**REQUIREMENT:** Please copy the full text below about the Manchester Collective album, word for word.

Manchester Collective - The Centre is Everywhere
Manchester Collective - The Centre is Everywhere
Manchester Collective writes: The Centre is Everywhere is our first album. We created it in rather extraordinary circumstances, at a time when we were all slowly sinking into the banal dystopia of a pandemic-stricken world. Our lives, it felt, had slowed to a crawl. Normally we’re fuelled by our audiences, but touring was off the menu. So, we made this record. For us, it was personal.
In such an uncertain time, we wanted to play music that we loved. We ended up with a set of work written over a 120-year period – weightless and transcendent new music alongside Schoenberg’s anguished fin de siècle storytelling.
Edmund Finnis’ work in particular (the titular The Centre is Everywhere) is important to us. He’s a friend and a colleague, and it’s been a profound experience for us to live with this piece, to tour it, and to make the first ever recording. Somehow in the writing of it, Edmund seems to have prefigured the lack of certainty that has been one of the defining characteristics of this period. His music spins freely through time and space, wraithlike and beautiful.
Whilst recording both Company by Philip Glass and Transfigured Night by Arnold Schoenberg, we found ourselves drawn to a pervading sense of wildness and nature. The hypnotic rise and fall of the rhythms and textures in Glass’ quartet (presented here in an arrangement for string orchestra) feel quite separate to industrial, man-made structures and forms. Like Edmund’s work, these short movements feel out of time and cyclical, like eternally repeating tides or moon-phases.
Schoenberg’s masterpiece for string sextet opens on a moonlit forest scene, two lovers venturing through a bare, cold grove. We’ve tried to create a recording that paints the violent contrasts of this piece as vividly as possible, from the claustrophobic confessions that open the work through to the gleaming sound world of the second half. As the piece closes, our wooden, earthbound instruments seem to have been transmuted by the glamour and glow of Schoenberg’s music. We finish amongst the stars.

[Saved data entries]
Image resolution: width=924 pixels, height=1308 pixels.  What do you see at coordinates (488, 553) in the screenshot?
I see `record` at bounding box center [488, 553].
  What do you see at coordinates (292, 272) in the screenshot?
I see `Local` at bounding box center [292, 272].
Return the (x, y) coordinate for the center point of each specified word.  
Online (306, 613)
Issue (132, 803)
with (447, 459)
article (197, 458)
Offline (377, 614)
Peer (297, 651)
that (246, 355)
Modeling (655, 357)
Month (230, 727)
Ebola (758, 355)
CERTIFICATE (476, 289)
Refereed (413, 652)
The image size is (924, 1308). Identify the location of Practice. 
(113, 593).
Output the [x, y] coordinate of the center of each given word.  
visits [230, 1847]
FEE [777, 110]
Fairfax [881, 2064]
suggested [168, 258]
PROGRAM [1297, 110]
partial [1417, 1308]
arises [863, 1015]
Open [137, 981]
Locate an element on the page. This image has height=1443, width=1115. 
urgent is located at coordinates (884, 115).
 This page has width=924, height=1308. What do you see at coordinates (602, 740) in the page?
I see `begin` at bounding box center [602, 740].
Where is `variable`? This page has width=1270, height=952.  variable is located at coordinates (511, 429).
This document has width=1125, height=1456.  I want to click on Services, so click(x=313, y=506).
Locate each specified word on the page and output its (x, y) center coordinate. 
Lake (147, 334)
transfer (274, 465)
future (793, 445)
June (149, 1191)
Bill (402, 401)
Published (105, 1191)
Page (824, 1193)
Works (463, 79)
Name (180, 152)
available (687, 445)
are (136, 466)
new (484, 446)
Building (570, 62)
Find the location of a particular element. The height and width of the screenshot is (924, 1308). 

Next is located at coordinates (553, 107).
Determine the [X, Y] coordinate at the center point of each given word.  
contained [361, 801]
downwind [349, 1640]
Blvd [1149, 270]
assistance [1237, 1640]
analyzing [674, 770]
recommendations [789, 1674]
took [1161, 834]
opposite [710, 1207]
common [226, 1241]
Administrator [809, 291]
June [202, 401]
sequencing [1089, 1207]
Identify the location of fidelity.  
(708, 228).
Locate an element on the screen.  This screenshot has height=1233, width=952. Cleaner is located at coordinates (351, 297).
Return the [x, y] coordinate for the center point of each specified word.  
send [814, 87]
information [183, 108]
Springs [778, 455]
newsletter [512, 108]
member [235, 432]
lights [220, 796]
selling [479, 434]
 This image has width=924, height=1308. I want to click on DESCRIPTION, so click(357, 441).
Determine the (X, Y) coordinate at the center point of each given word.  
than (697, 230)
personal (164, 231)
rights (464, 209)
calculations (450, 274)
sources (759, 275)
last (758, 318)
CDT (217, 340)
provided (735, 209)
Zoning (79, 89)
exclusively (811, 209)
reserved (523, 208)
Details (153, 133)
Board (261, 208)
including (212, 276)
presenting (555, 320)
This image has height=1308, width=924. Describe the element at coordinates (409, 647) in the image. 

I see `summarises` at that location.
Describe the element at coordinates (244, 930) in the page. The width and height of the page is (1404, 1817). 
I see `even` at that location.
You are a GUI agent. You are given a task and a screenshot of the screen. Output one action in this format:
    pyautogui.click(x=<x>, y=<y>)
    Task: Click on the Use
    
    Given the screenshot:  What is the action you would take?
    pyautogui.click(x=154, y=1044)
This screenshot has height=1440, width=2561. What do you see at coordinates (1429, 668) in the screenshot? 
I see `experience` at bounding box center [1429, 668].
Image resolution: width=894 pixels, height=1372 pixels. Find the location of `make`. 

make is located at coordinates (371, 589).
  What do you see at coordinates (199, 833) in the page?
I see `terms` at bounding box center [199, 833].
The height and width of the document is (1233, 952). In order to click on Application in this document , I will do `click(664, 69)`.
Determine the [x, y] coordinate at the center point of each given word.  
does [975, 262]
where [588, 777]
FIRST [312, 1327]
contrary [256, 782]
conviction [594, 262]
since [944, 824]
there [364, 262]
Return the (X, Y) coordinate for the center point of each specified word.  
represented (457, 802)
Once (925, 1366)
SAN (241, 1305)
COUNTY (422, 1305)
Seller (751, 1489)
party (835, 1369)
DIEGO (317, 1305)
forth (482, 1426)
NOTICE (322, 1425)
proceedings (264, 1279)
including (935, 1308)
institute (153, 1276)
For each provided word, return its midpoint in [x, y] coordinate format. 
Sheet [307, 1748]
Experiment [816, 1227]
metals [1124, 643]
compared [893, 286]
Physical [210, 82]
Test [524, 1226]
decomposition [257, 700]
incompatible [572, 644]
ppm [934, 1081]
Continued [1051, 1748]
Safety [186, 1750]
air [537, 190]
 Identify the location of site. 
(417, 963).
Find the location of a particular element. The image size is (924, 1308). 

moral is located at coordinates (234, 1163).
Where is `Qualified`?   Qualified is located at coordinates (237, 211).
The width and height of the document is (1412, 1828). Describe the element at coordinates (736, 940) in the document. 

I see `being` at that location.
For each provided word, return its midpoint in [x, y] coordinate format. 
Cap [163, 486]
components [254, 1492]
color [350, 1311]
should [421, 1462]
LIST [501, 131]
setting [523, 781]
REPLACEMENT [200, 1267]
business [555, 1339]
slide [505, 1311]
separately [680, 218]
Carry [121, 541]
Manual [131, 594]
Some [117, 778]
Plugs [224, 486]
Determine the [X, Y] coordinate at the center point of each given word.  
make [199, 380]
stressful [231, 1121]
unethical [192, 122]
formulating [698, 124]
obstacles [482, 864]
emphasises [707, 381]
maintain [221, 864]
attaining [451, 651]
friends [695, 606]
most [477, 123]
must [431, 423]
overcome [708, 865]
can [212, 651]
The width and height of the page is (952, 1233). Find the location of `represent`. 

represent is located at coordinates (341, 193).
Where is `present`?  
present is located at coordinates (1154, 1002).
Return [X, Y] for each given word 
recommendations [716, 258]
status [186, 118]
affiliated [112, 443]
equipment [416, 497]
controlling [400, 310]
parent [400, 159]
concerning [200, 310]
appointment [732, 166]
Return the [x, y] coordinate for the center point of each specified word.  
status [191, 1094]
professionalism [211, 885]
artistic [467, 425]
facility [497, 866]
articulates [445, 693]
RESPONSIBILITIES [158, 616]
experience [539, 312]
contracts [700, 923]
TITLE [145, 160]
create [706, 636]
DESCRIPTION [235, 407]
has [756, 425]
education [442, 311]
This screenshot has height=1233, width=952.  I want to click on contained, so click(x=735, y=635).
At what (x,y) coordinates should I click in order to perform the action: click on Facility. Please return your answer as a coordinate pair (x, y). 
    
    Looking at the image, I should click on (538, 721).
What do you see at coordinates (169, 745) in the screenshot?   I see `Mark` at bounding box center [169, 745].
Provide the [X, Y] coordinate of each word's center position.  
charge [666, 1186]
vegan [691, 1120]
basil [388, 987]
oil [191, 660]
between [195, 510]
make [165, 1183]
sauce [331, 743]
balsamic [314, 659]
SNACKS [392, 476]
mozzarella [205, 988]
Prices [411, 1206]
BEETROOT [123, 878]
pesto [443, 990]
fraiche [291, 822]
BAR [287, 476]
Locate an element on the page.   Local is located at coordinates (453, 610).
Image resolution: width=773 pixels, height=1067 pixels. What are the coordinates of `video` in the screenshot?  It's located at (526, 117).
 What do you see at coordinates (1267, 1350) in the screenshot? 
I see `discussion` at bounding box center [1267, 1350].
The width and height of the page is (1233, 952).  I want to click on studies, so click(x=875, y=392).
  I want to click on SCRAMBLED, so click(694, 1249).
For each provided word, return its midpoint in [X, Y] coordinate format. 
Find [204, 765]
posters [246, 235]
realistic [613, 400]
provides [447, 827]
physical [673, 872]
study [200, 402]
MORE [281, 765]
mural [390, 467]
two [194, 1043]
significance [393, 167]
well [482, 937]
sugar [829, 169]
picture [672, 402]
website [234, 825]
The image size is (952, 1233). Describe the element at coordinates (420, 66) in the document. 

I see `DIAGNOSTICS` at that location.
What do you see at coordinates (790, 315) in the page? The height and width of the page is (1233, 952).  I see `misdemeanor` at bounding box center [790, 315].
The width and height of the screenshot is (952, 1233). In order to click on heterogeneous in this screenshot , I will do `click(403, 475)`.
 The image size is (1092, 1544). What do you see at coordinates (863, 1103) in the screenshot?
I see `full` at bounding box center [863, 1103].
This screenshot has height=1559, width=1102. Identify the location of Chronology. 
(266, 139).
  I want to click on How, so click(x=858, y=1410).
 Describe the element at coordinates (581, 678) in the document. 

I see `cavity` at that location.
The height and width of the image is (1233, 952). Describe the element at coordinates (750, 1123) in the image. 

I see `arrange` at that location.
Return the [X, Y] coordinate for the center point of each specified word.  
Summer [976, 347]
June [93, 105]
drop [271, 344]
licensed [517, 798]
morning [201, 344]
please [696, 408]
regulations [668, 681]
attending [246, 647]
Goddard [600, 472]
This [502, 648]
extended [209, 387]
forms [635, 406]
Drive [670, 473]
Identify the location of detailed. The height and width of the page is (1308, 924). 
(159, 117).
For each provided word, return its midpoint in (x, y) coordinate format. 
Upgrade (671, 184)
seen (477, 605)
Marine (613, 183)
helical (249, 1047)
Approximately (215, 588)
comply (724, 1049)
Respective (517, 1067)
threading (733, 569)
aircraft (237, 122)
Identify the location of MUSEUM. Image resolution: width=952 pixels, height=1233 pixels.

**ANSWER TO THE EXERCISE:**
Manchester Collective - The Centre is Everywhere
Manchester Collective - The Centre is Everywhere
Manchester Collective writes: The Centre is Everywhere is our first album. We created it in rather extraordinary circumstances, at a time when we were all slowly sinking into the banal dystopia of a pandemic-stricken world. Our lives, it felt, had slowed to a crawl. Normally we’re fuelled by our audiences, but touring was off the menu. So, we made this record. For us, it was personal.
In such an uncertain time, we wanted to play music that we loved. We ended up with a set of work written over a 120-year period – weightless and transcendent new music alongside Schoenberg’s anguished fin de siècle storytelling.
Edmund Finnis’ work in particular (the titular The Centre is Everywhere) is important to us. He’s a friend and a colleague, and it’s been a profound experience for us to live with this piece, to tour it, and to make the first ever recording. Somehow in the writing of it, Edmund seems to have prefigured the lack of certainty that has been one of the defining characteristics of this period. His music spins freely through time and space, wraithlike and beautiful.
Whilst recording both Company by Philip Glass and Transfigured Night by Arnold Schoenberg, we found ourselves drawn to a pervading sense of wildness and nature. The hypnotic rise and fall of the rhythms and textures in Glass’ quartet (presented here in an arrangement for string orchestra) feel quite separate to industrial, man-made structures and forms. Like Edmund’s work, these short movements feel out of time and cyclical, like eternally repeating tides or moon-phases.
Schoenberg’s masterpiece for string sextet opens on a moonlit forest scene, two lovers venturing through a bare, cold grove. We’ve tried to create a recording that paints the violent contrasts of this piece as vividly as possible, from the claustrophobic confessions that open the work through to the gleaming sound world of the second half. As the piece closes, our wooden, earthbound instruments seem to have been transmuted by the glamour and glow of Schoenberg’s music. We finish amongst the stars.